Rocco DeSpirito and Anthony Bourdain
You remember him, right? He was that guy from the TV show. Restaurant tycoon Geoffrey Chadarow thought he had an instant celebrity in this guy. Chadarow made his fortune driving Braniff airlines into the ground before opening some of the best, and tastiest restaurants in the country. His China Grills seem to be in every major city including Mexico City while Asia De Cuba and Suko can be found in London. Point being, the man seems to know what he is doing. Most of us in the restaurant business have dreams of opening just one place that can rival a RumJungle or Kobe Club and here this guy has a veritable chain of trendy, hip, four and five star restaurants. He knows how to make a restaurant.
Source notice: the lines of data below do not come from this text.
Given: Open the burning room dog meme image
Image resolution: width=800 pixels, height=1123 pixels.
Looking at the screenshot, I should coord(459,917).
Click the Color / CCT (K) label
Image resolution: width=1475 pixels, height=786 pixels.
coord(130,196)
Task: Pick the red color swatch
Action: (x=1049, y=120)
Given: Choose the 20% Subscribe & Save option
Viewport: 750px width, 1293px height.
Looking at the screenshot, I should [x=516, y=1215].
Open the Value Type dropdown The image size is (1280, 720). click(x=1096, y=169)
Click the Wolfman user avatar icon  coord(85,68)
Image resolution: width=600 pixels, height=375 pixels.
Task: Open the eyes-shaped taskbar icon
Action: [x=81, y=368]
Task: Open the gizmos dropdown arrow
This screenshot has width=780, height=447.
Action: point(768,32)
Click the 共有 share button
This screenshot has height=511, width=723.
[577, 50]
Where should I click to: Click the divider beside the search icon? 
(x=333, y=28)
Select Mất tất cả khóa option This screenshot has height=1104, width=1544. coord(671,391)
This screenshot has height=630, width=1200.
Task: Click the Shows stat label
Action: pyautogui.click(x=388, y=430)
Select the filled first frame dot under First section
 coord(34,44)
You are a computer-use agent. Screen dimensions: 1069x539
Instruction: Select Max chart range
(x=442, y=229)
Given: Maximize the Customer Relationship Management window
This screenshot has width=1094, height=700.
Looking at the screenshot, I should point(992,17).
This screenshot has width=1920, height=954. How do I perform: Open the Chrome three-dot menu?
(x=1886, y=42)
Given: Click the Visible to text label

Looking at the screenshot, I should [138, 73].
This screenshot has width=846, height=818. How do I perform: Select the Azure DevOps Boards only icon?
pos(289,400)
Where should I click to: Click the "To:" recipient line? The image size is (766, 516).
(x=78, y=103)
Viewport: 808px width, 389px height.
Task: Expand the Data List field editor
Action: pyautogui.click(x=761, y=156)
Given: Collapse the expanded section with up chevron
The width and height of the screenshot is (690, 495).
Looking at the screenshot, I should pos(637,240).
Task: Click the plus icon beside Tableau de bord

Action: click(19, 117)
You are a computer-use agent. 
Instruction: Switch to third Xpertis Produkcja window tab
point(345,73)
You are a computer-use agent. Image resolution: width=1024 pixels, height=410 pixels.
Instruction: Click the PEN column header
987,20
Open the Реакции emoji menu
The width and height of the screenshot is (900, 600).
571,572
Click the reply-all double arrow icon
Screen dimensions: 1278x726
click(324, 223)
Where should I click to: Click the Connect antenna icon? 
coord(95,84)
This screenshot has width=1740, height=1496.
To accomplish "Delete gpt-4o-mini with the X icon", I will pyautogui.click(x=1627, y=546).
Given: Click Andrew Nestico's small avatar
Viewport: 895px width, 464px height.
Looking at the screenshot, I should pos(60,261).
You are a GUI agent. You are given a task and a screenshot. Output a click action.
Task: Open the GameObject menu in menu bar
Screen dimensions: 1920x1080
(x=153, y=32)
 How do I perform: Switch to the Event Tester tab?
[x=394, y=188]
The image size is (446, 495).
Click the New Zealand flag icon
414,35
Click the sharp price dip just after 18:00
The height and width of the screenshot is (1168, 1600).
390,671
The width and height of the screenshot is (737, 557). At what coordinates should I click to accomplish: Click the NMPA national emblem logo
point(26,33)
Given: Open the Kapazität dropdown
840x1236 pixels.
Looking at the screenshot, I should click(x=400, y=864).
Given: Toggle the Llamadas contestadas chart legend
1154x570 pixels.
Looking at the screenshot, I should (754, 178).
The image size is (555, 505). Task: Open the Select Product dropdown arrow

However, his plan to turn Rocco into a celebrity fell short. Sure, Rocco is charasmatic, sexy, and keeps his chef's coat buttoned a little low while flashing his pearly whites for the hordes of single twenty-something girls that flock to get a picture and a kiss. The one thing Chadarow did not count on was Rocco's ego. A line cook who made a name cooking other people's recipes and priding himself on the fact that he could plate it up nice, Rocco opened Rocco's 22 in New York City with Geoffrey's money. Seemed like a good match. Geoffrey's know-how and Rocco's cooking, good looks, and personality. Rocco however, is not and was not a chef. He was a cook who thought he knew more than he did. Rocco served his mother's meatballs and his Chef De Cuisine's entrees. The rest of the menu was put together using recipes from his former employers. Add to all of this that Rocco was never in the kitchen. Instead he flirted with the girls all night as his food was being served cold, late, overcooked, and over-seasoned. The opening night crowds dwindled, Chadarow got pissed, and now what was Rocco's 22 is now just 22. Rocco is no longer a part of it. As a matter of fact, I don't think the place exists anymore.
I tell you all of this because of a real chef that I have admired for a long time. I just recently heard of a book he wrote that is a New York Time's bestseller and very hard to find because, according to the lady at the bookstore, copies of the book are snatched up as soon as they hit the shelves. Anthony Bourdain came across his love for food innocently and naturally. On a trip to France his parents left him and his brother in the car as they enjoyed a dinner at La Pyramide. A place Bourdain describes as the center of the culinary universe. He was nine at the time but sensed that something was inside the restaurant that was important. Until that night he viewed food as a source of fuel. He realized then that food was much more than that. On that same trip he tasted his first raw oyster and it was over. He had to be a chef at that point. He made his bones in ways DeSpirito would turn his nose up at the thought. Bourdain washed dishes at the start. He dunked fries in hot grease after that. He did it all from saucier to line cook to sous chef. A real student of the art. A CIA graduate who has cooked on just about every continent. Rocco has his mama's meatballs that he did not even know how to make. He would get his poor mama out of bed at four in the morning to make those damned meatballs which Fran Drescher described as "nothing special". Those words would never be thought of at Bourdain's Brasserie Les Halles and unlike Rocco, there is no place Anthony would rather be than in his beloved kitchen sautéing the nightly special.
In an interview Bourdain was asked to name the most underrated chef. His answer? "The world is filled with them. It's a Chinese guy making dumplings for three dollars an hour somewhere. Somebody in Taipei right now, standing in a kitchen--the dumplings he is making, if they were served at the Plaza Athénée, people would swoon."
When asked the next question, the most overrated chef, his answer mirrored my thoughts. "The easy answer would be Rocco DeSpirito . . . You can sit around with a group of ten chefs. All of them hate him and what he represents. Then, some lone voice will say, 'Yeah, but can he cook?' And everybody at the table will say, 'Yeah, fuck yeah.'"
You do what you are good at and you do it the best you can. You use your knowledge and your love for something and you make it work. You become the best you can be at that one thing that makes you tick. This way you can go home with a sense of pride in knowing, even if no one else acknowledges, that you did something. If no one takes a notice or recognizes that you give your best day in and day out, you move on in hopes of finding someone that will reward your love of the game. There is nothing that irritates me and pisses me off more than someone who does not take pride in what they do. Is what I do the most glamourous thing in the world? No, but at least I don't half-ass it. One day, that will be what is noticed. That will be what gets me my restaurant. That will be what is rewarded. If not Amuse then somewhere else.